In questi giorni si sono fatti parallelismi fra il tentativo di Bersani e la stagione andreottiana del governo delle astensioni. In passato si sono svolti ragionamenti politologici suggestivi intorno al ruolo di grandi partiti nazionali che si pongono al centro dei rispettivi sistemi politici, com’è stato nel passato e come sarebbe potuto accadere in un’ideale Terza repubblica.

La verità, purtroppo, è che il Pd di oggi e la Dc degli anni Settanta in questo momento sono paragonabili solo su un punto, non il migliore: la capacità di influenzare negativamente con la propria conflittualità interna i passaggi politici e addirittura istituzionali.
L’incidente su Renzi grande elettore non si sarebbe dovuto verificare, e sarebbe stato semplice evitarlo: bastava fin dall’inizio decidere di attenersi alla prassi sulle nomine dei consigli regionali.

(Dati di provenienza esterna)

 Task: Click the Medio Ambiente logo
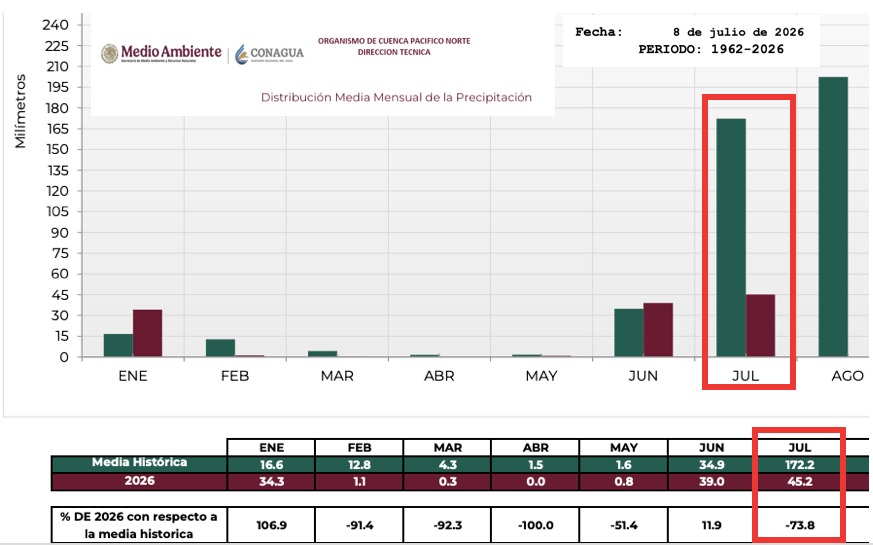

È stato superfluo da parte di Renzi voler essere presente a Roma giovedì prossimo; è stato sbagliato dare un primo via libera all’operazione; risulta dannosissimo l’ultimo stop, probabilmente nato più nei borghi intorno a Firenze che nei palazzi romani ma inevitabilmente assurto a ennesimo caso di ostracismo nei confronti del pericoloso sfidante.

Qualche giorno fa abbiamo scritto che a Bersani occorre lasciare l’onore e l’onere della gestione di questo passaggio, tra Quirinale e governo. E che Bersani, per parte sua, non deve ricercare soluzioni per il presente che compromettano o condizionino il futuro del centrosinistra, le ambizioni di Renzi e di chiunque altro, la prossima offerta politica elettorale che dovrà sicuramente essere nuova e diversa rispetto al 24 febbraio.
Sta accadendo il contrario. Renzi, per paura di venire fregato dalle trame romane, compie l’errore di volervi partecipare. Bersani e il suo entourage passano per quelli che, pur di frenare o condizionare la nuova stagione, si attardano su posizioni politiche superate.

Gli altri partiti ovviamente non stanno a guardare. Giocano su queste contraddizioni, le accentuano, sperano di poter trattare non con un Pd intero ma con dei suoi pezzi. Proprio come accadeva ai tempi della Balena bianca, dei tanti e diversi partiti che essa conteneva i quali, puntualmente ogni sette anni, si disarticolavano al momento del voto segreto sul presidente della repubblica.
Sicché alla fine, di tante abitudini che si potevano riprendere dalla vecchia Dc, s’è scelta la peggiore.